La diplomatie économique c'est aussi avoir ses « pions » placés aux bons endroits, et d'ailleurs -je fais une incidente- s'assurer qu'ils se coordonnent bien et travaillent en réelle synergie, autour d'un ambassadeur qui soit une réelle « tour de contrôle », suivant l'expression consacrée, de tous les acteurs publics.
Sans parler du « pivot » américain, le Foreign Office, comparable au Quai d'Orsay, vient de se doter d'une doctrine concernant 20 pays émergents, parmi lesquels l'Indonésie, le Mexique, la Turquie ou les monarchies du Golfe. Le réseau devrait être réorganisé, avec l'ouverture de 7 consulats en Chine, Inde et Brésil, et un renforcement des effectifs de 300 agents, par redéploiement, dont 50 en Chine et 30 en Inde, avec une priorité donnée à l'expertise dans les domaines économiques et commerciaux. Il y a là matière à réflexion.

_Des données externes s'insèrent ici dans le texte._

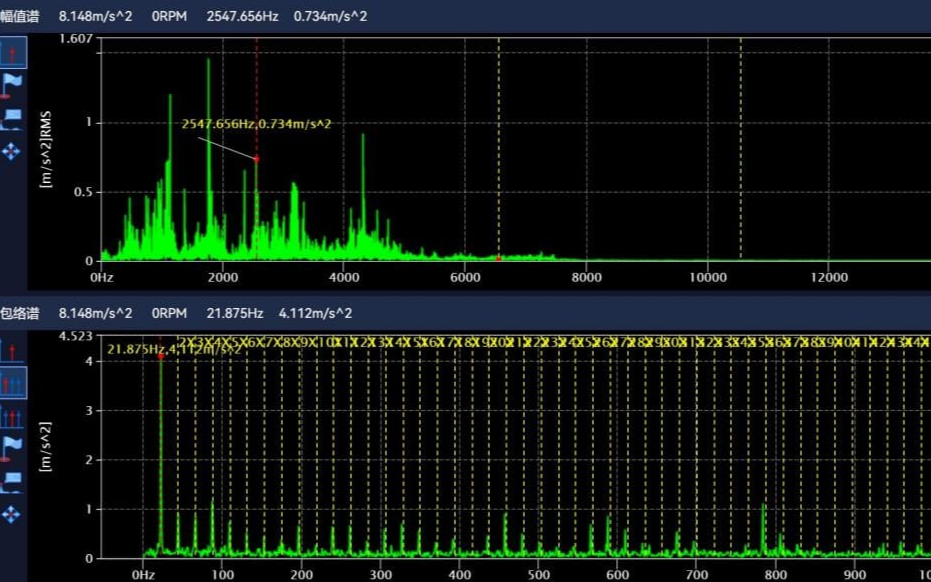Viewport: 931px width, 582px height.
Task: Click chart annotation flag icon in amplitude spectrum toolbar
Action: tap(12, 119)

Laurent Fabius a lancé 3 missions d'étude sur le réseau diplomatique et consulaire, dont nous avons rencontré les responsables. La doctrine n'est pas encore établie, malgré une priorité affichée pour les nouveaux émergents, et la réflexion est pour l'instant fragmentée. L'idée est de partir des missions pour éviter les coupes « aveugles ». Laissons au Gouvernement le bénéfice du doute, dans l'attente de ses propositions au début 2013. Nous suivrons naturellement ce dossier avec la plus grande attention. En tout état de cause, la tâche n'est pas facile car il faudra trouver 600 emplois en 3 ans. J'ai pu observer comment, dans les pays du Golfe, nous pouvions perdre des marchés faute d'être présents là où certains États, comme le Brésil par exemple, étaient au contraire en phase d'expansion de leur réseau...

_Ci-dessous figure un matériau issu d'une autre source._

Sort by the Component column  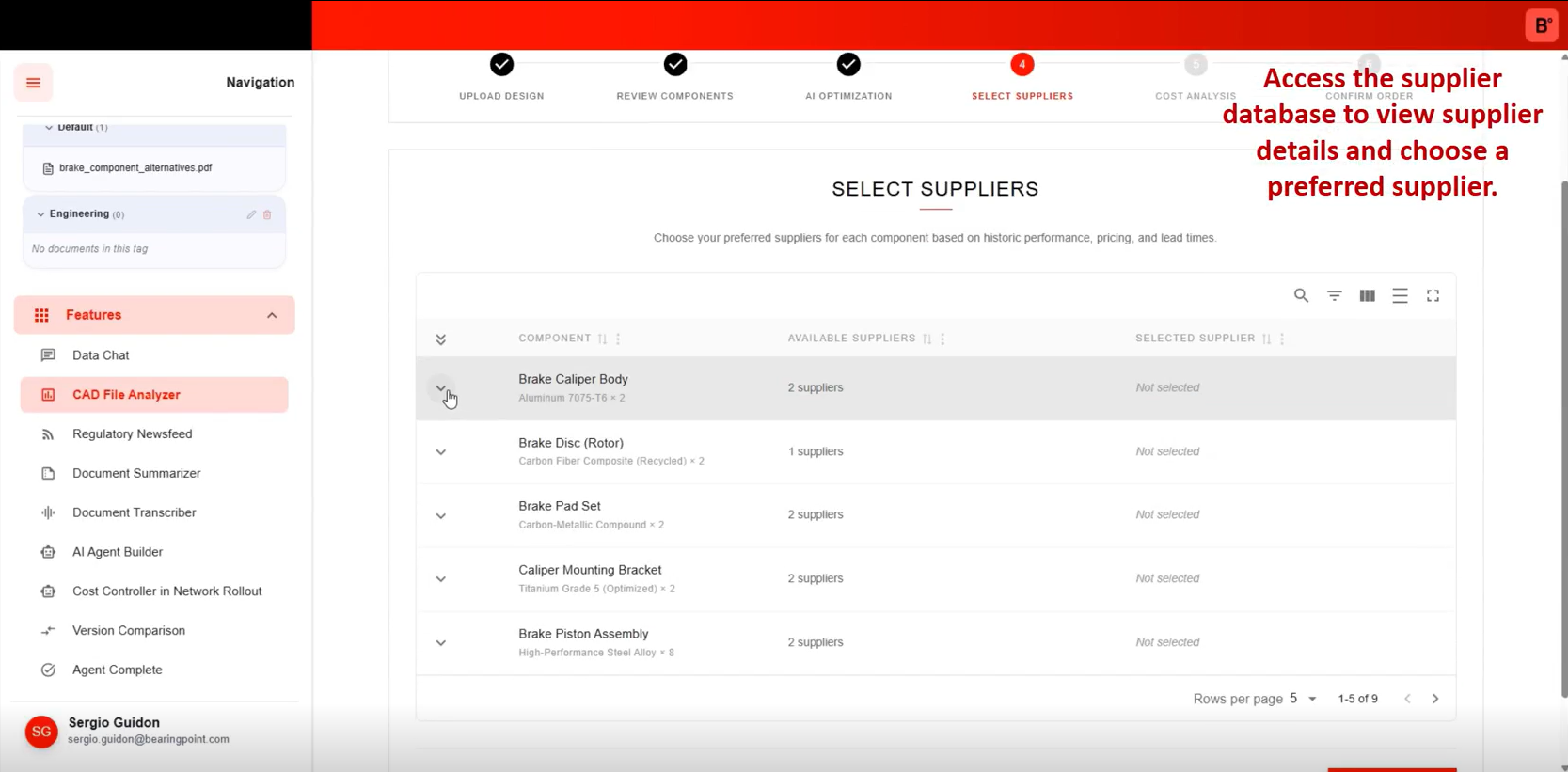click(602, 339)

J'ai été particulièrement attentive à l'évolution des crédits d'influence que sont les crédits de coopération de défense. Ils sont touchés par la baisse de 7 %, et diminueront même de 15 % sur les 3 prochaines années. Je comprends ce choix budgétaire, compte tenu des autres priorités à financer, mais je regrette qu'on accélère ainsi un recentrage forcé sur les quelques missions les plus essentielles. La coopération de défense et de sécurité, coopération « structurelle », est un réel outil d'influence et de prévention des conflits. En aidant les pays partenaires à structurer, dans le long terme, leurs élites militaires, elle contribue au maintien de la paix et au renforcement de leurs capacités à assumer des missions de protection civile, comme la lutte contre les catastrophes naturelles, le déminage, la dépollution...

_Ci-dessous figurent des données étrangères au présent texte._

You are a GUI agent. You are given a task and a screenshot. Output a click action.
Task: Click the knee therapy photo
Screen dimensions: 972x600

Ces crédits (32 millions d'euros en 2013) ont un fort effet de levier et permettent d'agir à grande échelle, en partenariat avec 139 autres états ou organisations internationales, dans des régions particulièrement sensibles comme la zone Sahélienne, où le renforcement des capacités des États à lutter contre la menace terroriste est un enjeu vital pour la stabilité de la région. L'impact d'un directeur des études français dans une école régionale africaine de maintien de la paix est considérable rapporté aux crédits budgétaires nécessaires pour le financer. L'enjeu est de mettre les pays partenaires en situation de traiter des enjeux tels que le terrorisme islamique, la criminalité organisée, le trafic de stupéfiants, l'insécurité des flux maritimes....
Ce sont des problématiques auxquelles je suis particulièrement sensible : les forces armées peuvent remplir, notamment en Afrique, des missions de sécurité civile au service des populations et de la préservation de l'environnement qui me paraissent particulièrement utiles.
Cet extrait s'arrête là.